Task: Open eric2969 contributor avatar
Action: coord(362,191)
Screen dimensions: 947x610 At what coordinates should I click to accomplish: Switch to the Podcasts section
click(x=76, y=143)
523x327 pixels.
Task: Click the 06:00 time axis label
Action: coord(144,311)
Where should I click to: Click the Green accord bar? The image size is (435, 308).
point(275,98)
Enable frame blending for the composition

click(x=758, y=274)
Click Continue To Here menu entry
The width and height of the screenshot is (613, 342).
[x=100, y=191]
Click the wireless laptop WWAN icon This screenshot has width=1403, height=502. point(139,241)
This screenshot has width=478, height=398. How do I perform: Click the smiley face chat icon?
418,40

━━━━━━━━━━━━━━━━━━━━━━━━━━━━━━

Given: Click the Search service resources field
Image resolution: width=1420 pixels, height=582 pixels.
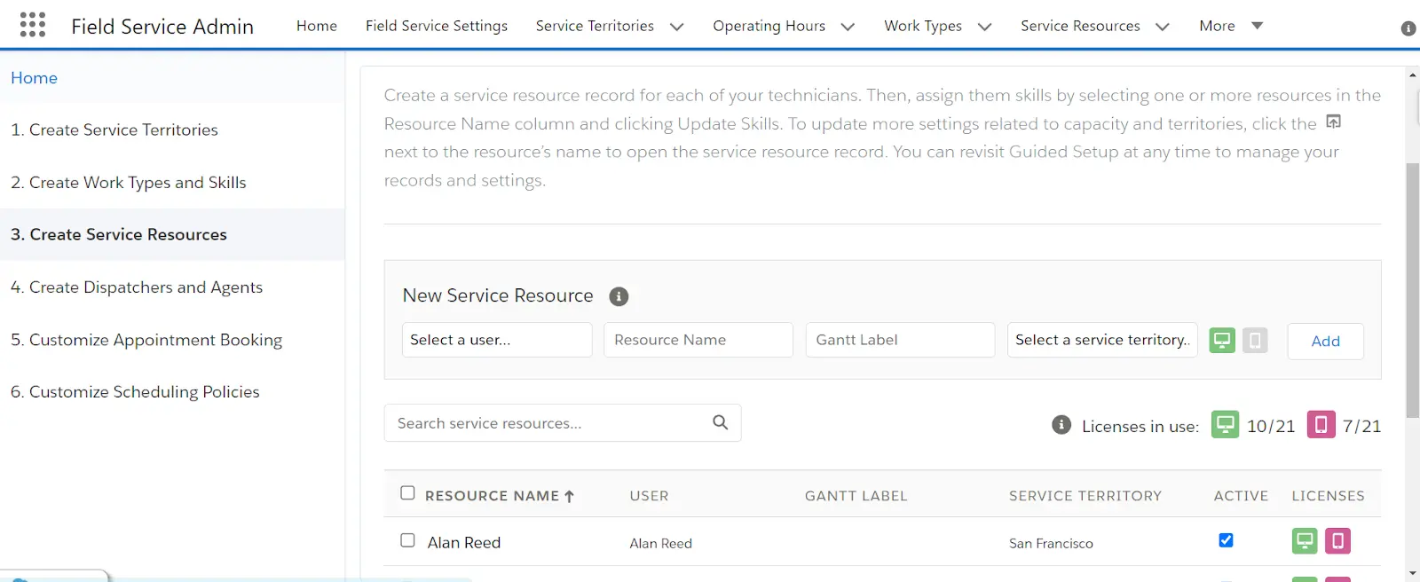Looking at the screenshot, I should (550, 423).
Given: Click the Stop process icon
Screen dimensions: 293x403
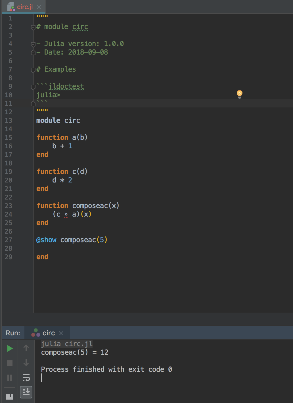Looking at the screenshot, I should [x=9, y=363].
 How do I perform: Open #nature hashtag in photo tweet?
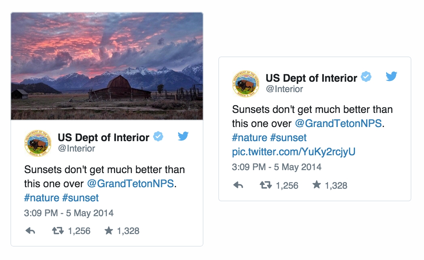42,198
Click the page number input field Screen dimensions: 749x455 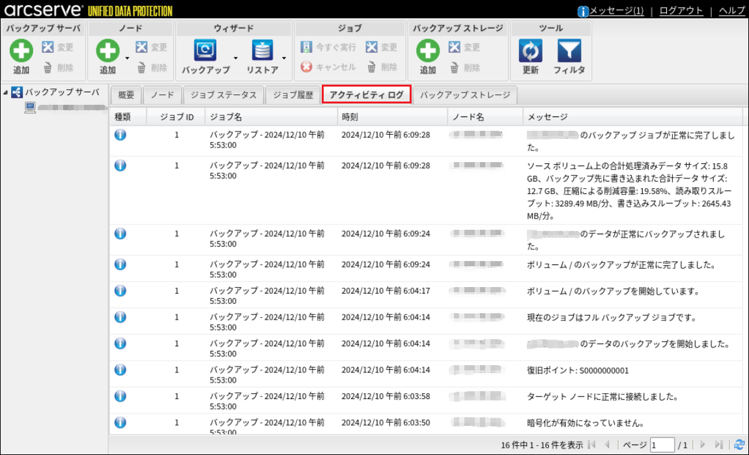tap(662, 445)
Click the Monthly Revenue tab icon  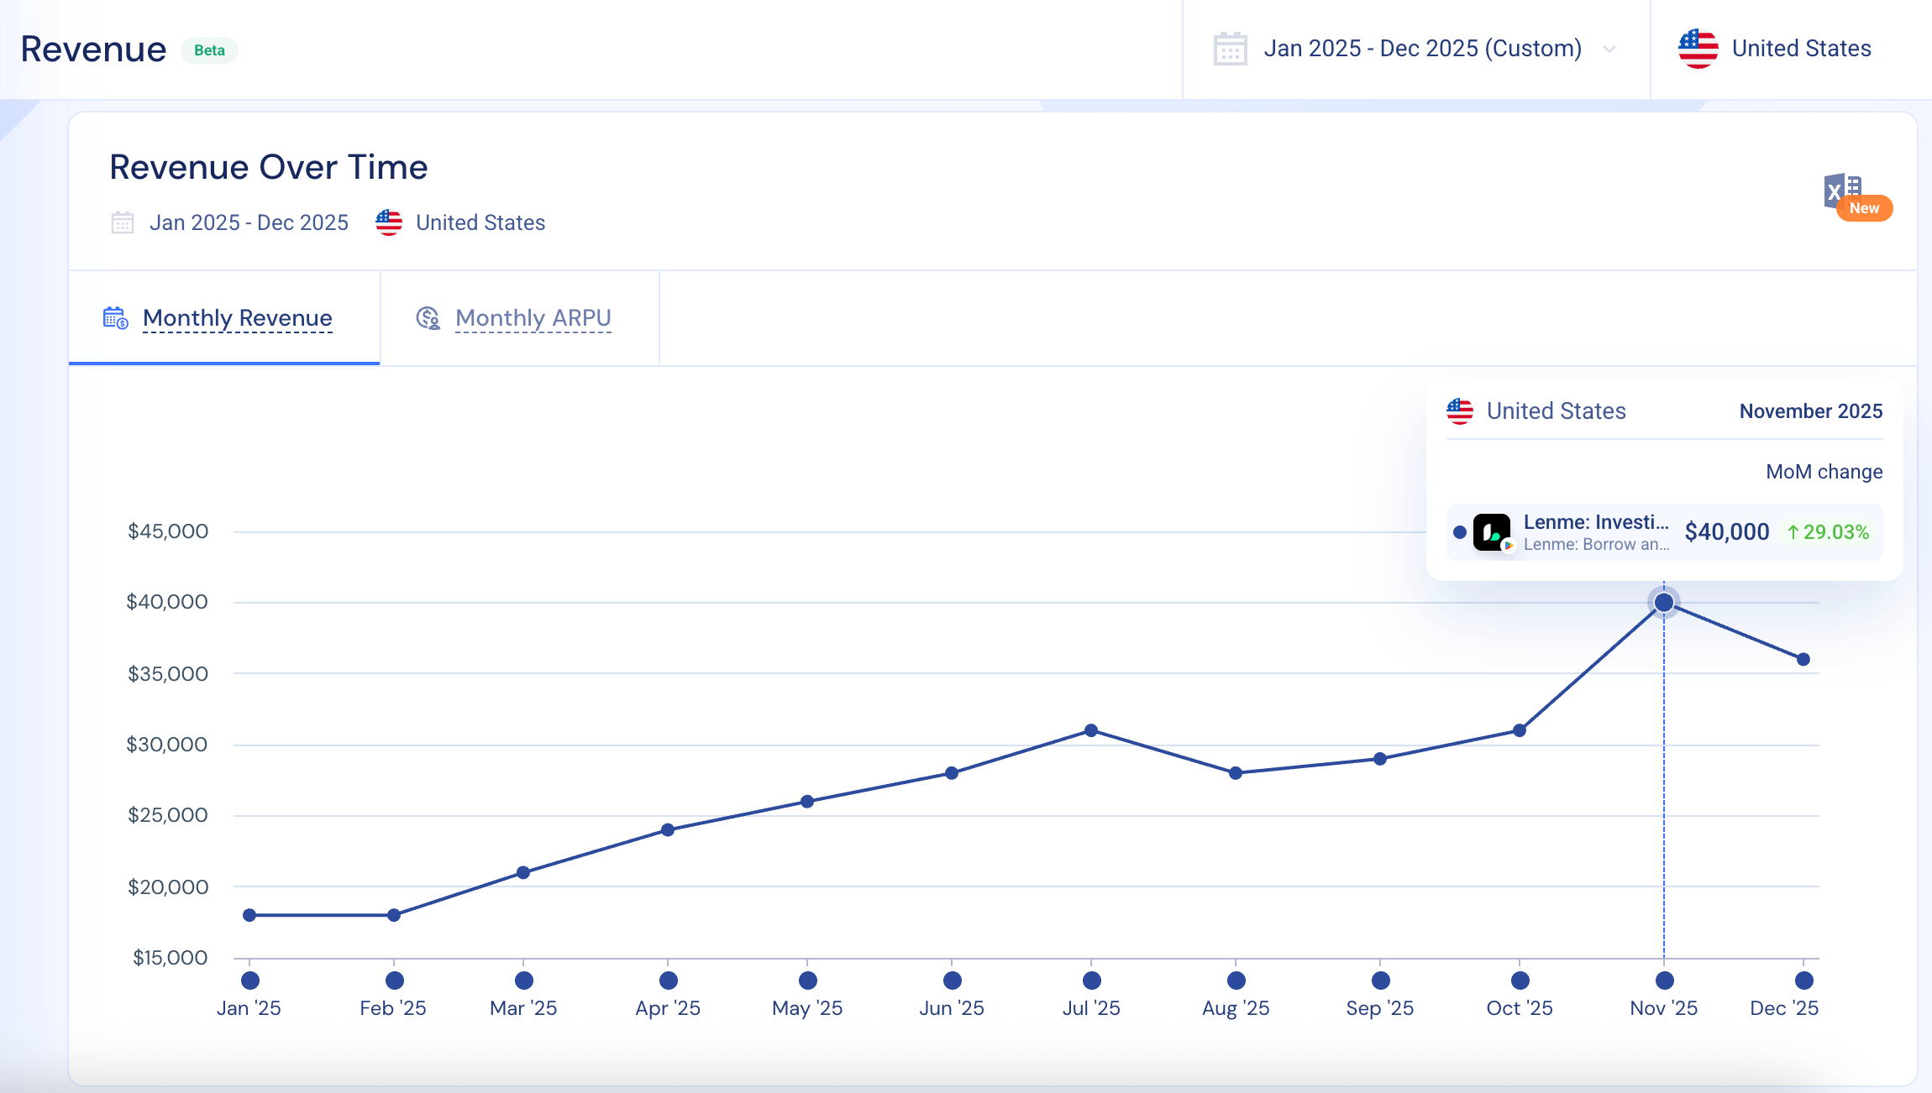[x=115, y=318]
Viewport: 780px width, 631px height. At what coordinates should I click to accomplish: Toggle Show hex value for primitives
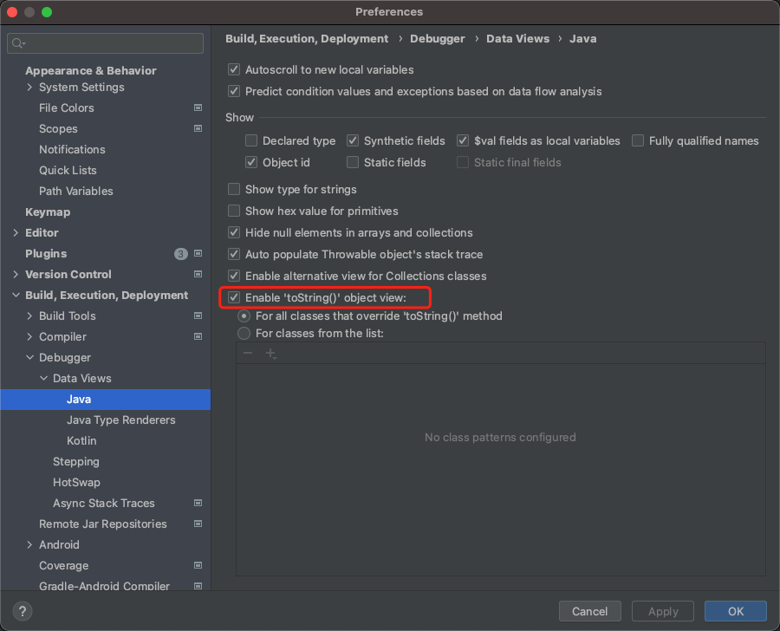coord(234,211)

━━━━━━━━━━━━━━━━━━━━━━━━━━━━━━

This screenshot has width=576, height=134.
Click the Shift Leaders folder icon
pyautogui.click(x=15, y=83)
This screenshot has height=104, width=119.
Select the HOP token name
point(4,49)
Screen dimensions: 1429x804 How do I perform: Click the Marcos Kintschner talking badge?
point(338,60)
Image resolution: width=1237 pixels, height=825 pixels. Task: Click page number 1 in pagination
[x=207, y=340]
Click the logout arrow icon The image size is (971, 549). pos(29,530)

━━━━━━━━━━━━━━━━━━━━━━━━━━━━━━

**EXERCISE TASK**. Render the rows from the line containing "Image resolution: width=1237" through the line containing "Click the logout" as a numbered list, omitting any blank lines.

**FINAL RESULT**.
1. Image resolution: width=1237 pixels, height=825 pixels. Task: Click page number 1 in pagination
2. [x=207, y=340]
3. Click the logout arrow icon The image size is (971, 549). pos(29,530)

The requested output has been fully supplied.